Basics on locations

The strt location represents the arc of the transportation graph modeled in TDE.

The corresponding graph is the most detailed one available on Optima and can thus also be used for routing.

It is the graph used to handle external inputs (measurements, events, forecasts).

All data input from outside Optima must be attached to its streets, otherwise Optima is not able to consider this input.

For a full description of the Optima data model: → DB Optima layout.

For details on OpenLR, see → OpenLR.

Optima can get INRIX traffic states, which are provided on locations called XD Segment (XDS). An XDS is an OpenLR line location reference consisting of two or more reference points.

All INRIX locations are imported via the INRIX feed before requesting a traffic state. The INRIX locations are automatically mapped on the strt graph of the Optima data model.

However, a manual check of this procedure is needed to fix mistakes and missing associations. This activity is a professional service not included in any Optima license → INRIX Interface.

Each time that INRIX modifies XDS locations, you will need to update your Optima system.

Traffic states from INRIX are fetched using the INRIX service GetSegmentSpeedInBox.

Optima takes into account all parameters supported by the INRIX specification, that are subject to the following constraints:

INRIX service parameter	Optima value
RoadSegmentType	XDS
Units	1

The link location represents the arcs of the graph used to perform forecasts. The link graph is not necessarily the same as the strt graph. The link graph is usually a sub-graph of the street graph and can be simplified.

The link graph must be a one connected selection of links.

• There is no interest in forecasting on all the streets of the full graph. This is mainly because streets that have a functional road class (FRC) level of minor importance are often meaningless for the forecast. An example is: local roads.
• The performance of the Optima forecast engine is linearly proportional to the number of links for which the forecast is done. Decreasing the number of links results in a faster simulation. This makes it possible to obtain forecast results in real-time and for large transportation networks - not only on a city level, but also on a regional level or nationwide.

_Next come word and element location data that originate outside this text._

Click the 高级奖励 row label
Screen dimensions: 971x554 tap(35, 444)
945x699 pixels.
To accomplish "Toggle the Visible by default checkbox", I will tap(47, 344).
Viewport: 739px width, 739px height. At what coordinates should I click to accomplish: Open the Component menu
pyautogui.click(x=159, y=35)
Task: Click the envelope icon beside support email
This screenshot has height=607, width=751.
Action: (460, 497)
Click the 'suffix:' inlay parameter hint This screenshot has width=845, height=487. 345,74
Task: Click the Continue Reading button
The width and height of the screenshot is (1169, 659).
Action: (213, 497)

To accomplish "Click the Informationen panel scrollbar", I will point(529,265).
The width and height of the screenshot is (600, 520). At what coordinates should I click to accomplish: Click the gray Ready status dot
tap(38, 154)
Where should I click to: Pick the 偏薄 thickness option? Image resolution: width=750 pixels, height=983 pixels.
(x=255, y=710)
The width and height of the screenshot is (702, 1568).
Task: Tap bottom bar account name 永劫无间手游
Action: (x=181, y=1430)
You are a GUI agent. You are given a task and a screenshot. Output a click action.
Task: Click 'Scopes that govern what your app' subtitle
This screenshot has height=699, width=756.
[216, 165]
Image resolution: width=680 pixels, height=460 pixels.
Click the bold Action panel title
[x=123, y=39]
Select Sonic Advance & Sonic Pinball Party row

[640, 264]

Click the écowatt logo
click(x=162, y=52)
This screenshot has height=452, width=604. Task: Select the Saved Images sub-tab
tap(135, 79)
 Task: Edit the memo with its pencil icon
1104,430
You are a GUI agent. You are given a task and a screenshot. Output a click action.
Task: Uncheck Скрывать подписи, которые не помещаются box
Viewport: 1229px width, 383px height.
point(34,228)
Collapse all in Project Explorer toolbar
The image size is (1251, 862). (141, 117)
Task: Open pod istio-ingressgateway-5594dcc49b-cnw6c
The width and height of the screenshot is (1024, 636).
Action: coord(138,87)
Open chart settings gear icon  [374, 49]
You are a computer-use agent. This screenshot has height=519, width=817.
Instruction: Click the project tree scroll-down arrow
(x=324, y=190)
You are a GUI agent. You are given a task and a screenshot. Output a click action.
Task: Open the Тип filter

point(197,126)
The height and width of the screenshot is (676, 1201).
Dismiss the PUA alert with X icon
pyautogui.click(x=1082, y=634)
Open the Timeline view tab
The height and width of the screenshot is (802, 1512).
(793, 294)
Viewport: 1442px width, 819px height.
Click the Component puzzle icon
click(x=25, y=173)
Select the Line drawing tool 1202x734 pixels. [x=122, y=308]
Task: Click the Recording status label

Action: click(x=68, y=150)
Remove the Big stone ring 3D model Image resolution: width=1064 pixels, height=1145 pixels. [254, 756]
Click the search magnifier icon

If only part of the full transportation graph is selected, the relationship between a link arc and a strt arc is simply a one-to-one association. However, if a simplification is made, the relationship is a relation of one link arc to many strt arcs. Actually the simplification consists in fusing several strt arcs that have similar attributes. Again, this is mainly done for performance reasons because in this way the total number of links of the graph for which the forecast is done is smaller.

Thanks to the one-to-one or one-to-many mapping among link graph and strt graph elements, any kind of real data that comes from the field and is referred to the strt graph is also referred to the simulation graph. This enables the forecast engine to take care of all the data that enters the system.

Example

In the next image, graph A shows a street graph. Graph B (red) shows a selection of graph A, creating links with a one-to-one relation to the streets. Graph C (green) is the simplified version of the link graph B, therefore it has a one-to-many relation to the street graph A.

A ploc location (predefined location) is a linear location that represents another graph with respect to the strt graph. The ploc location is essentially a referencing table between the other graph and the strt graph.

The ploc location can be used, for example, to map the TMC network to the Optima street graph in order to take into account traffic alerts sent via the ALERT-C protocol on the TMC network.

The idea behind the ploc location is the same as behind the openlr location: being able to have information on a given graph and being able to refer this information to another graph.

Given that an arc of a directed graph can be identified by its ID and by the ID of its From node, the easiest way to associate the two graphs is to associate the IDs of the two graphs and the relative position of their From nodes and their To nodes.

Example

The following table shows an example of how strt arcs can be mapped to ploc arcs. Note that the relative positions listed in the table represent the percentage of coverage of one arc with respect to the other arc. Both are related to the From node of each corresponding arc.

strt				ploc
ID	From node ID	From node relative position [%]	To node relative position [%]	ID	From node ID	From node relative position [%]	To node relative position [%]
1	A	70	100	3	D	0	50
2	B	0	60	3	D	50	100

The next image shows the example mapping graphically. The strt arcs are blue, the ploc arc is green.

The term cloc is a short form for count location. A cloc represents a physical sensor that is able to collect data on the entire section of the road.

The sensor can collect one or several of the following data:

• flows
• densities
• speeds

In the Optima data model, the cloc location is a point location type. It is associated to a strt graph element.

A detector location represents a physical device that is able to collect any data on a single lane.

In the Optima data model, the detector location is a point location type. It is associated either to a strt graph element via a cloc, or it is assigned to a node of the strt graph via a junction element.

It supports the import of TPEG linear and point locations.

You can either specify an element <groupOfLocations> of type:

• Linear: containing the element <tpegLinearLocation>
• Point: containing an element <tpegPointLocation> of the type <TpegSimplePoint>